PROVIDED RECORDS:
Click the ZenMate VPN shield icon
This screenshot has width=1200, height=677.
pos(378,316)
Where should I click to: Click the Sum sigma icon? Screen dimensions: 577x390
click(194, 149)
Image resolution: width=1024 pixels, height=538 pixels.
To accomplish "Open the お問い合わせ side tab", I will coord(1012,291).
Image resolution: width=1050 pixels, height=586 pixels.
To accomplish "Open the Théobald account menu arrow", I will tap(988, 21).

...

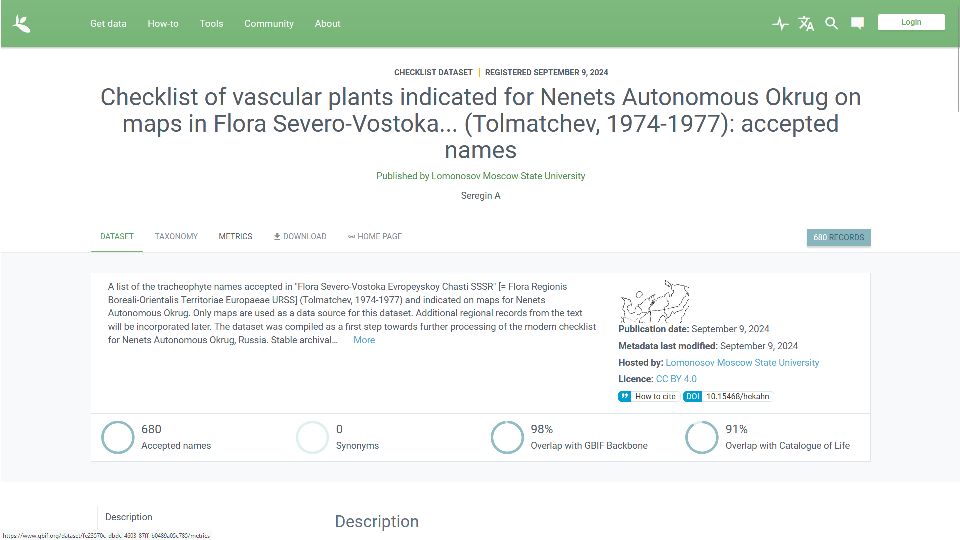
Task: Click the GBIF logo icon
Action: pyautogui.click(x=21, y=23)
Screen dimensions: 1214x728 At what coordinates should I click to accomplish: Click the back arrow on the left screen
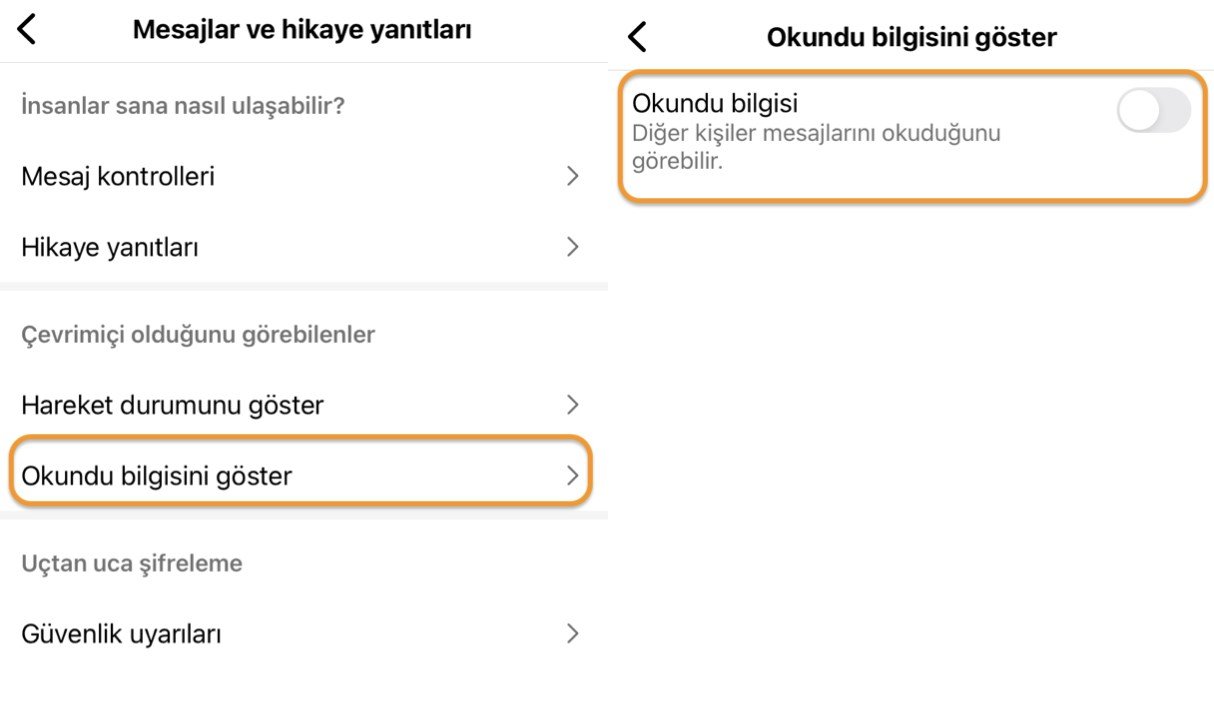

---

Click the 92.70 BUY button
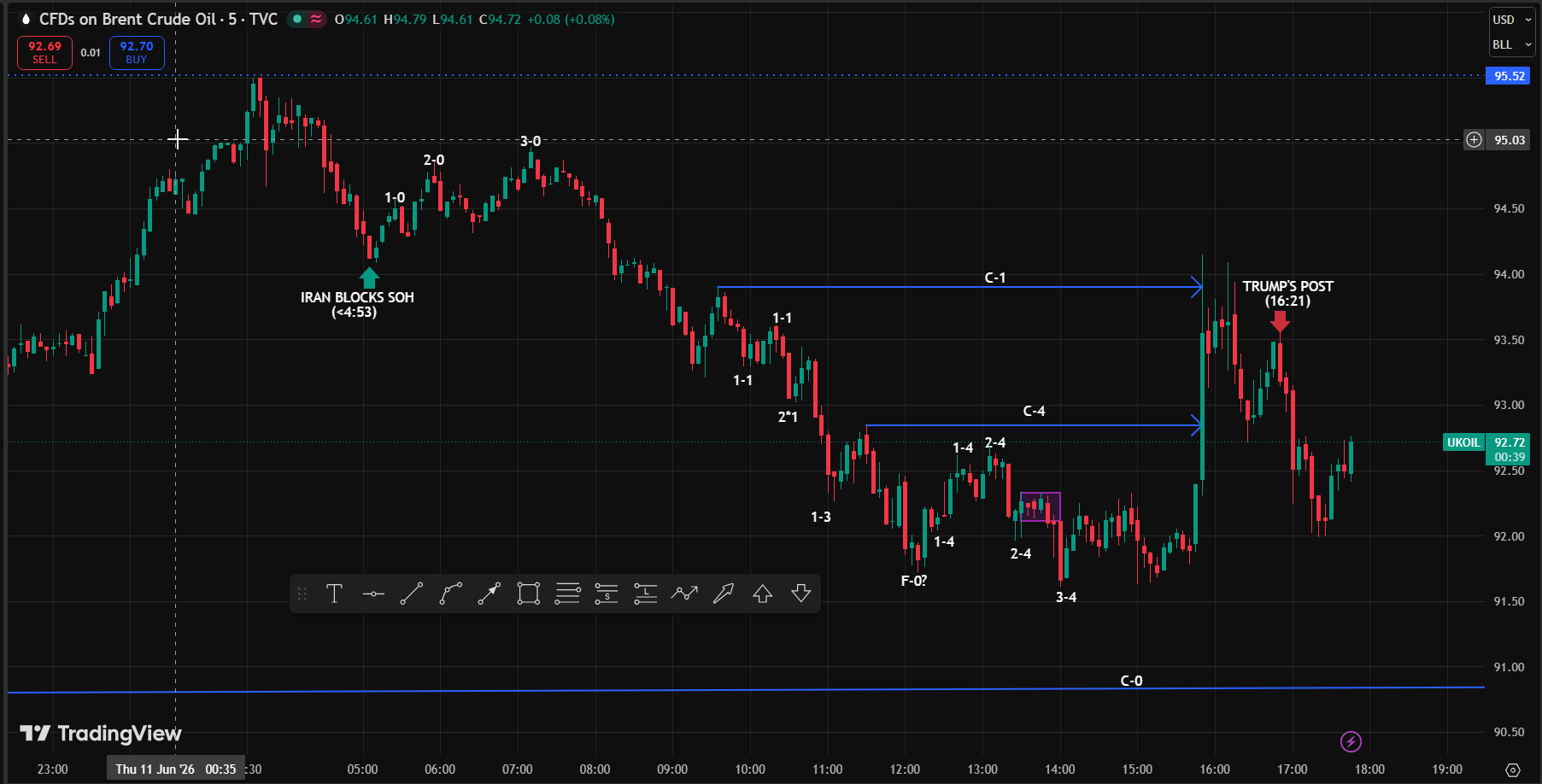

DIRECTIONS: Please give back, exactly as it stands above, the stretch from the line with "Where should I" through the line with "Image resolution: width=1050", and no line outside it.

PROBLEM SOLUTION:
Where should I click to: Click the Sum sigma icon? Screen dimensions: 577x390
click(194, 149)
Image resolution: width=1024 pixels, height=538 pixels.
To accomplish "Open the お問い合わせ side tab", I will coord(1012,291).
Image resolution: width=1050 pixels, height=586 pixels.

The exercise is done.